London, 19 April 1999 (RFE/RL) -- The European Bank for Reconstruction and Development (EBRD) is taking a new tougher approach to lending and investing in Eastern Europe and the former Soviet republics.

The approach, a reaction to Russia's financial collapse in August, became apparent at the EBRD's board meeting in London even before the launch of plenary sessions today.

The EBRD was set up in 1991 to aid the market transition of the former Communist states of Eastern Europe and the Soviet Union. It has already adopted a conservative lending strategy and bank funds are being used as leverage to influence government policies.

But EBRD governors meeting in London today are sharpening the strategy. They say they hope to instill financial discipline, better corporate governance and long-overdue banking reforms in the 25 countries the EBRD operates in.

Leading the new strategy is EBRD president Horst Koehler, a former private-sector banker and state secretary in the German finance ministry.

Koehler took the top post at the EBRD in September -- just weeks after Russia devalued its currency, defaulted on domestic government debt and declared a moratorium on debt servicing to foreigners.

The Russian crisis caused the EBRD last year to declare its first loss in six years -- more than 225 million dollars. More importantly, Koehler says, it taught the EBRD that its investments cannot be effective without macroeconomic stability together with a reasonable legal and regulatory environment.

On a country-to-country basis, that means governments must move their reform programs forward or forget about receiving money from the EBRD -- one of the last remaining institutions willing to invest across the crisis-plagued region.

Ukraine is a case in point. Koehler met with President Leonid Kuchma and other senior officials in Kyiv late last year to present the Bank's complaints about slow reforms there.

At stake are four EBRD projects, worth nearly 200 million dollars, that have been stalled in the Ukrainian parliament for more than a year. The EBRD also says it will N-O-T approve Ukrainian railroad and water management investments worth another 70 million dollars until the bureaucratic barriers are cleared on the earlier projects.

Lars Larsson, the director of the EBRD-administered Nuclear Safety Account, also is taking a tougher stance on aid recipients. Larsson says disbursements will only go to projects that speed the closure of hazardous reactors in Russia, Ukraine, Bulgaria and Lithuania.

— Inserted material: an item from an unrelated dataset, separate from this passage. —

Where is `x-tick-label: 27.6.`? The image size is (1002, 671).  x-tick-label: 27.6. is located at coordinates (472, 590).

Lithuanian Finance Minister Algirdas Semeta admitted there is increased pressure from the EBRD on the closure of the Ignalina nuclear plant. But Semeta, who opposes a shutdown without massive Western financial support, attributes Larsson's harder line to what he called "political pressure" from the European Union.

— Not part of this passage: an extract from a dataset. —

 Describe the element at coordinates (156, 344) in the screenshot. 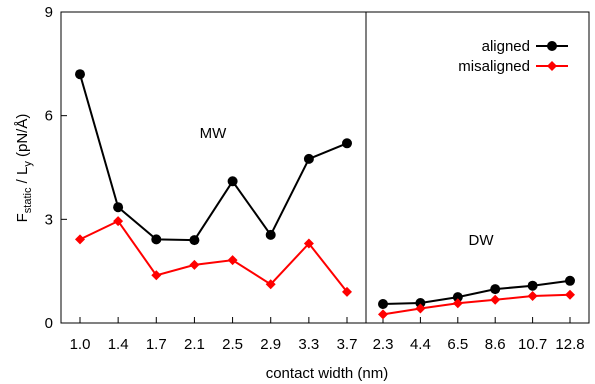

"I don't think the EBRD, as such, is the decision-making authority concerning the Ignalina power station. Actually, the owners of the (Nuclear Safety) Account itself, and other European Union countries, are the major political forces which dictate policies concerning Ignalina."

In the telecommunications sector, the EBRD is trying to coax several governments to create the proper regulatory framework for privatized firms to operate.

Legal assistance was provided last year to Belarus, Bosnia-Herzegovina, Lithuania and Poland. A contract for regulatory assistance has been finalized with Albania, and similar assistance is moving forward in Armenia, Kazakhstan, Ukraine and Georgia.

EBRD projects that develop capital markets and improve corporate governance have been approved for the Czech and Slovak republics.

Plans also have been finalized to work with the Russian Federal Commission for the Securities Market. That project will focus on developing capital market regulations and company laws. The aim is to increase the transparency of markets and improve corporate governance.

Meanwhile, the EBRD is still trying to resolve a dispute over the privatization of the Slovnaft oil and gas monopoly in Slovakia. That dispute arose in 1995 when Slovnaft's state managers bought shares of the firm at a fraction of the price paid by the EBRD and other investors.

EBRD officials cite Slovnaft as a classic example of how insider deals and the lack of transparency can damage the confidence of global investors in an emerging market economy.